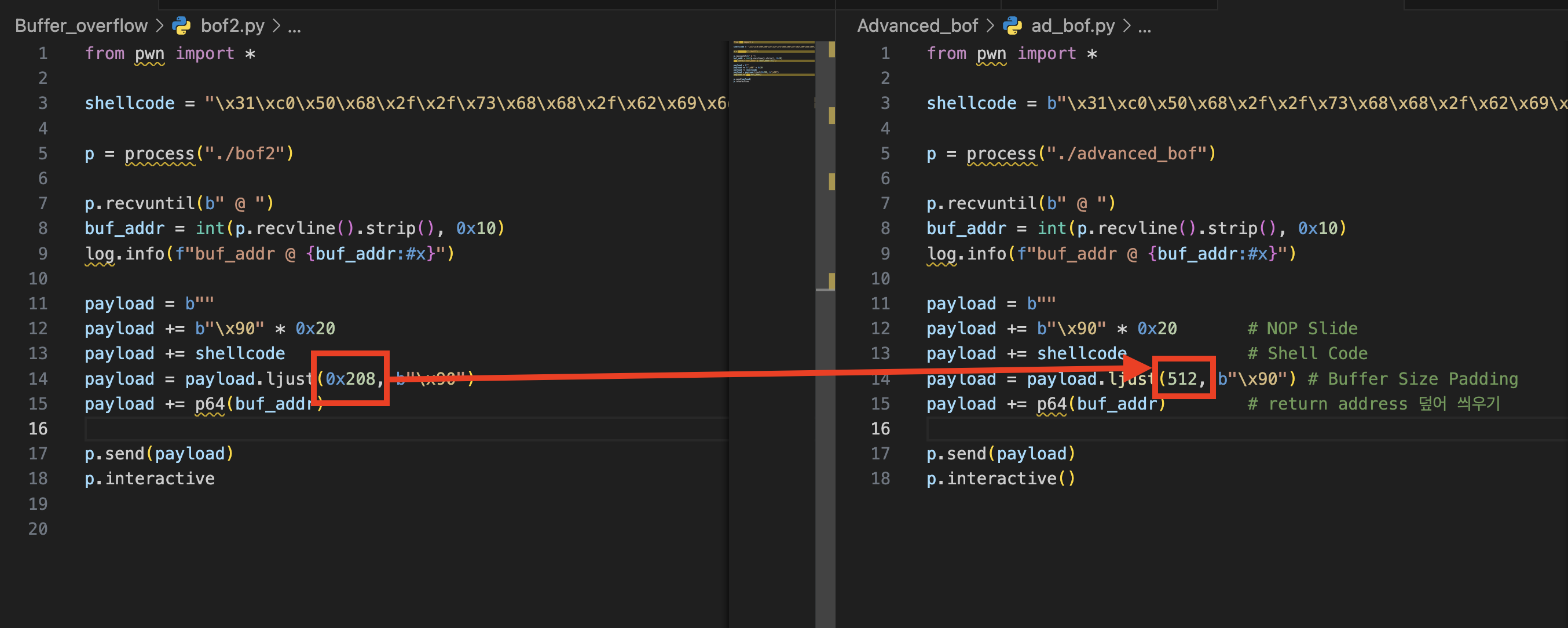Image resolution: width=1568 pixels, height=628 pixels.
Task: Place cursor on p.interactive in bof2.py
Action: (149, 479)
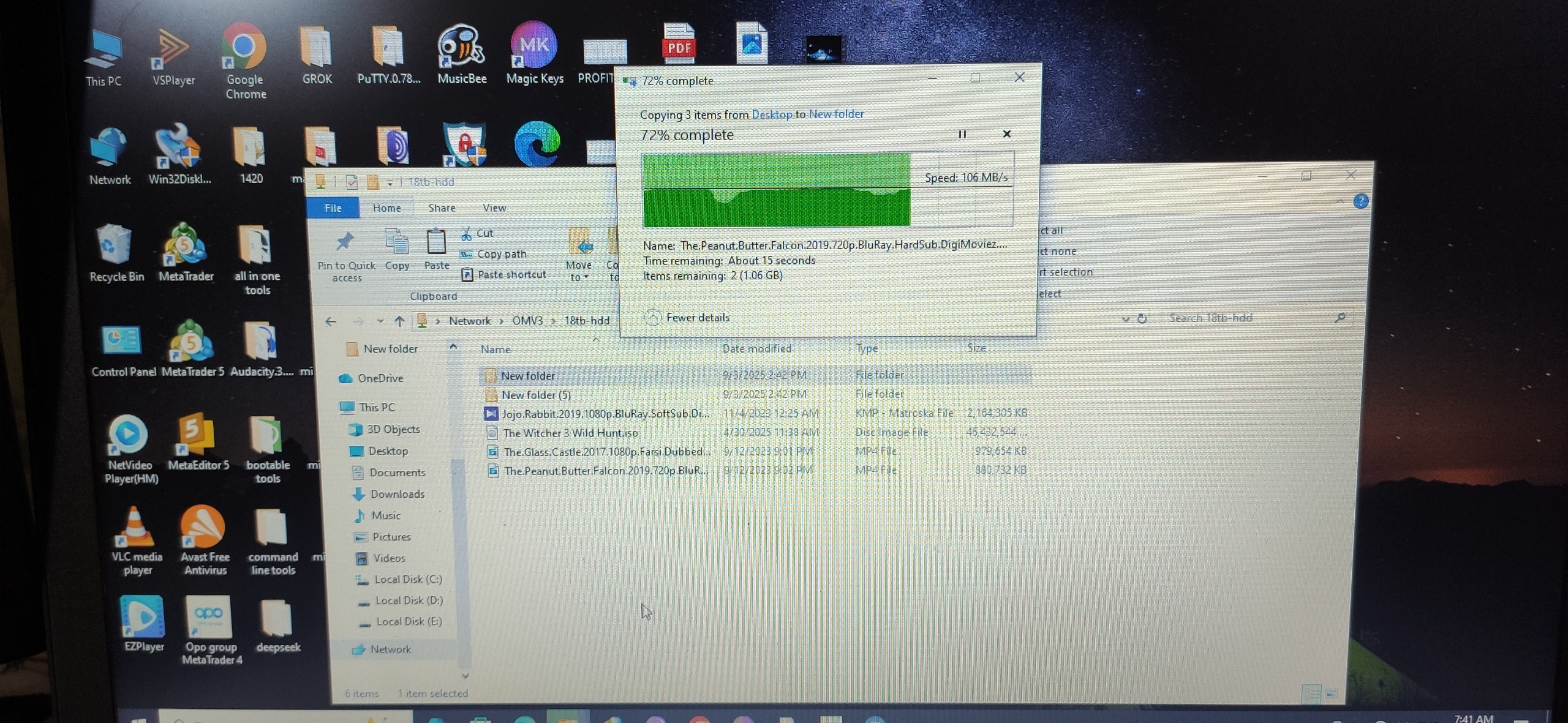This screenshot has width=1568, height=723.
Task: Click the Paste clipboard icon
Action: click(436, 242)
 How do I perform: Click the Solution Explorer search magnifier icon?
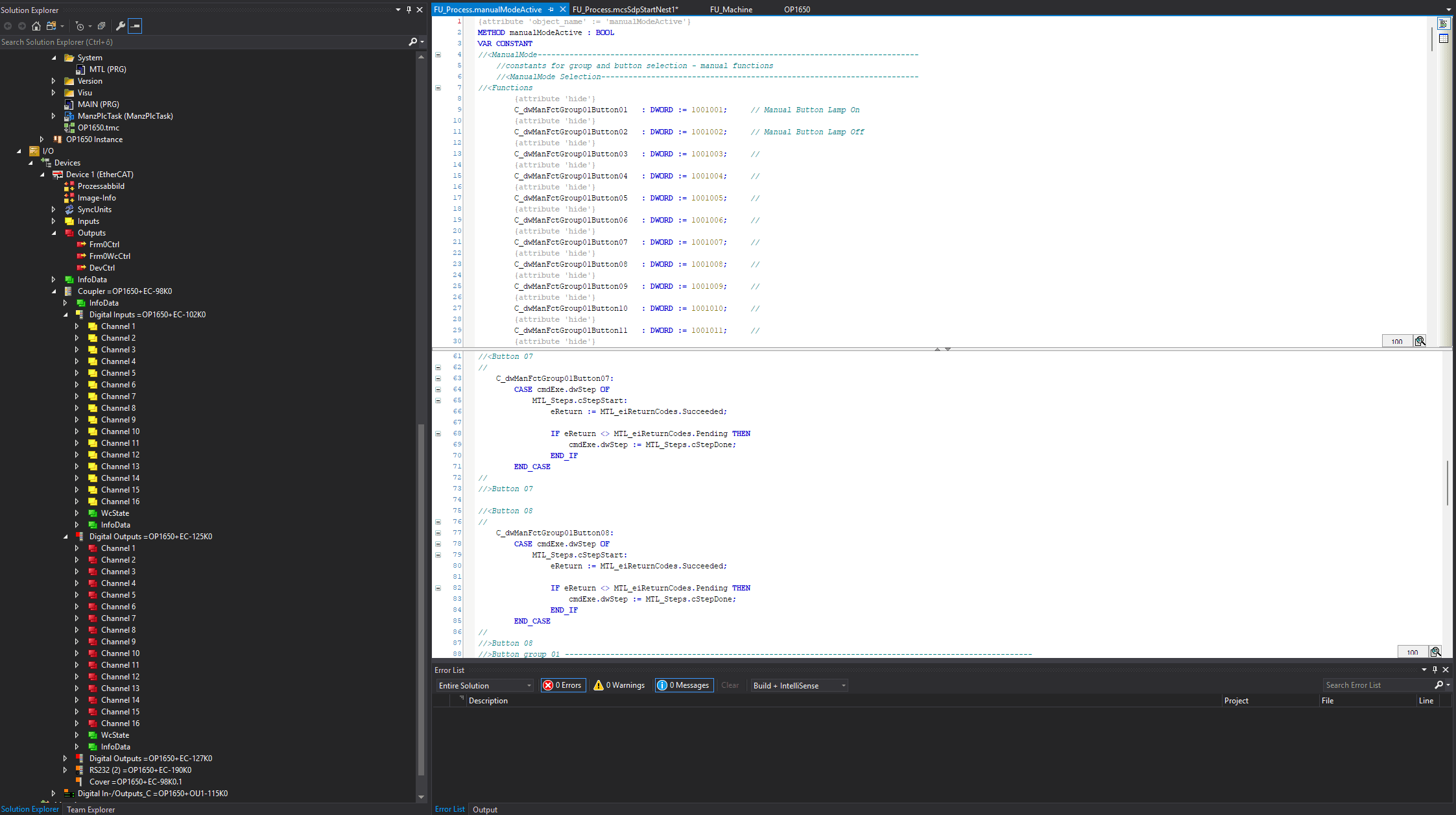coord(412,42)
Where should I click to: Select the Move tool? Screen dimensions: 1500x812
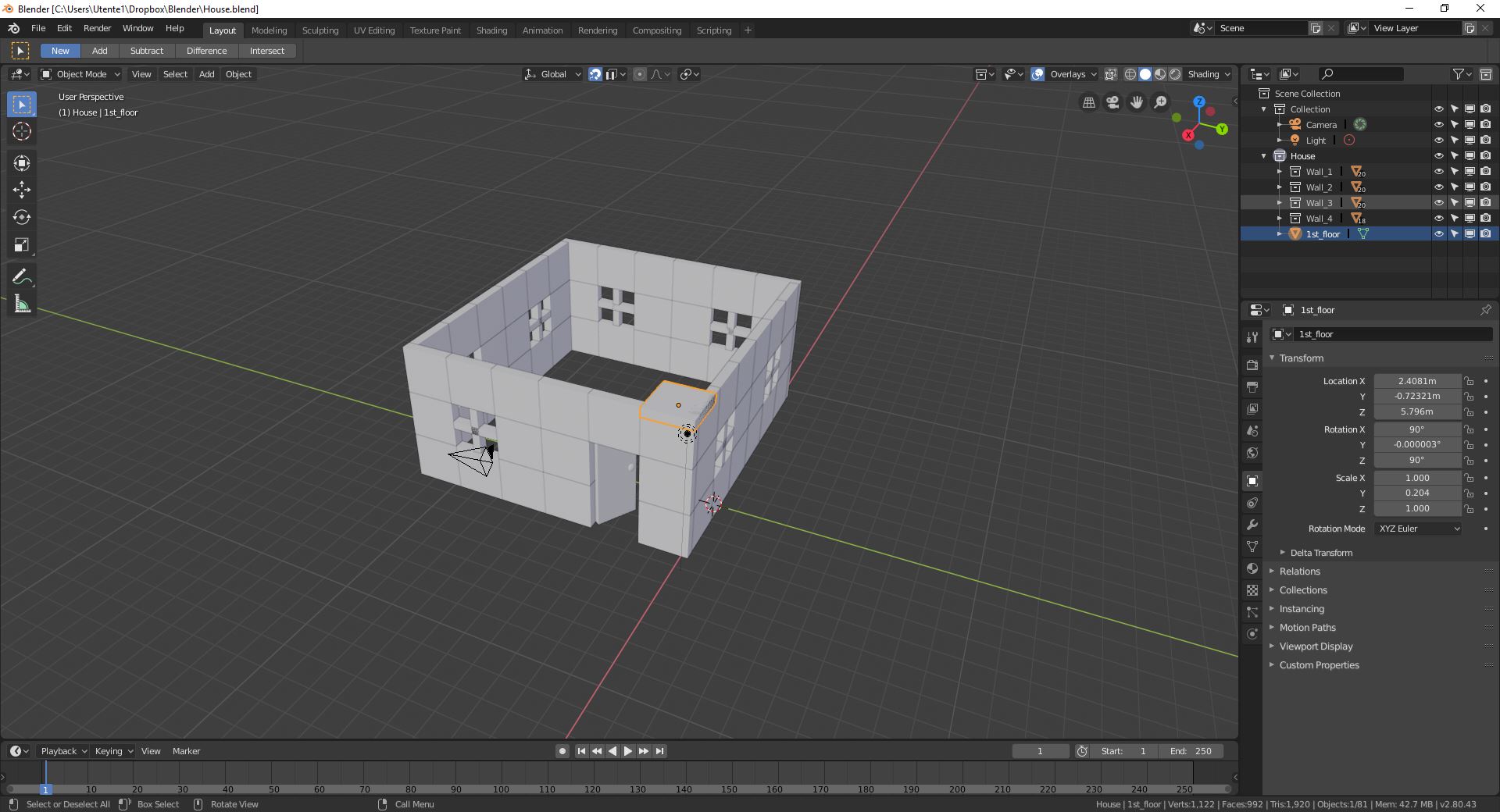21,189

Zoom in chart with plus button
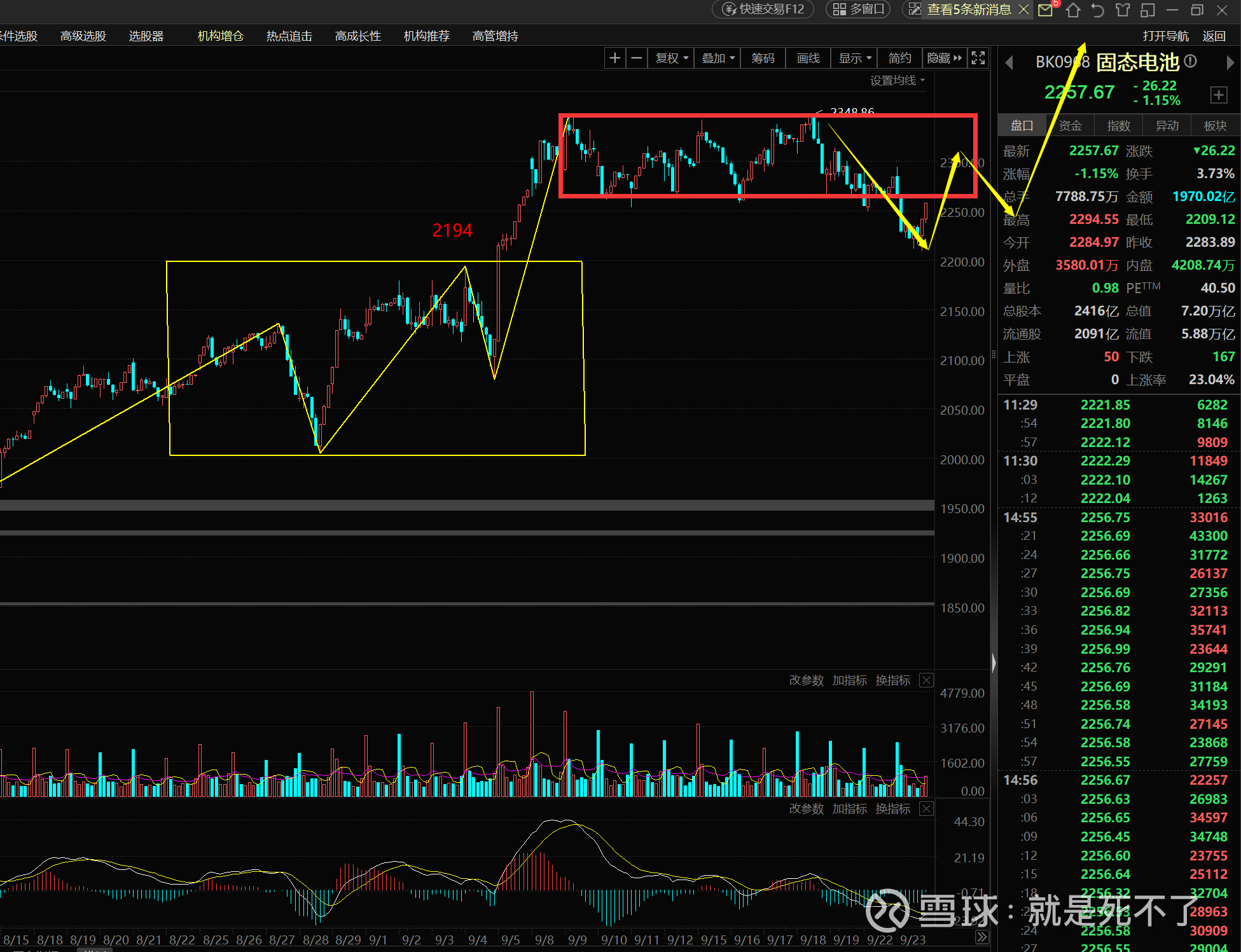tap(614, 59)
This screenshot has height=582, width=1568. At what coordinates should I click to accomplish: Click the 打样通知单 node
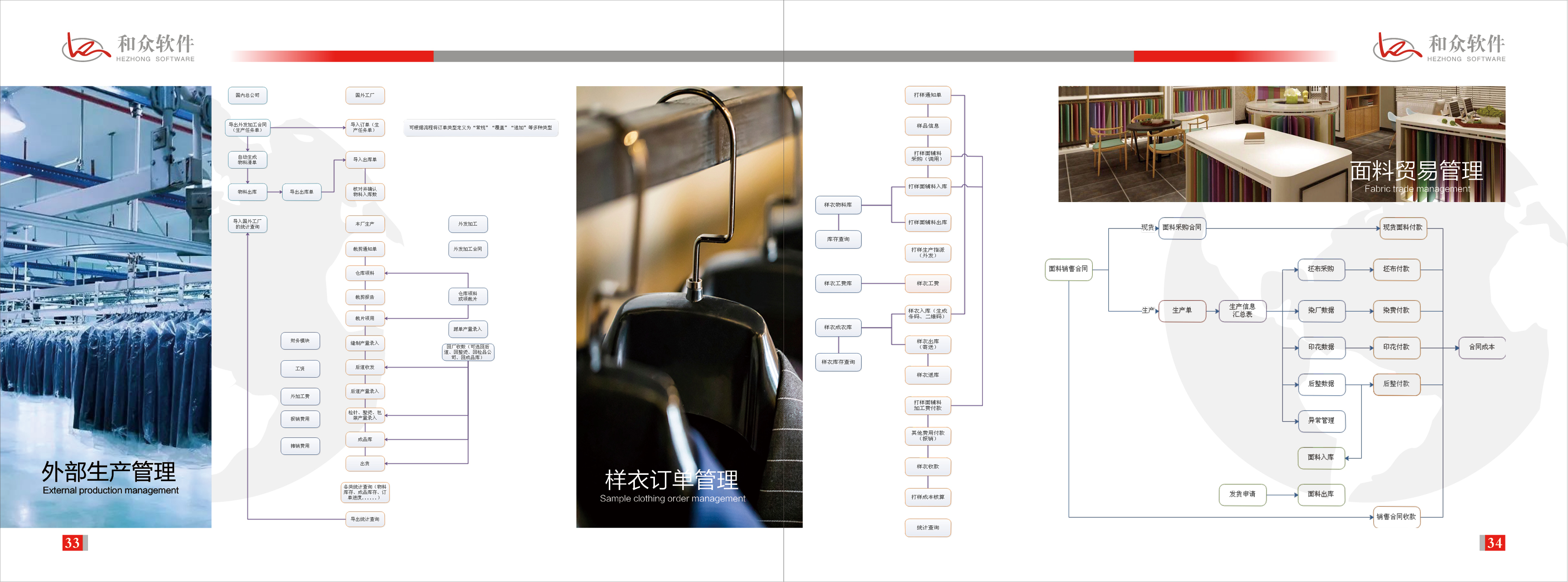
____
Exactly the lines from the one that contains "Where should I" through the last line of the records should be set down, and the pictures should be dropped.

> **Answer space**:
Where should I click to: Select the Move tool? Screen dimensions: 1500x812
21,189

Zoom in chart with plus button
tap(614, 59)
This screenshot has height=582, width=1568. At what coordinates should I click to accomplish: Click the 打样通知单 node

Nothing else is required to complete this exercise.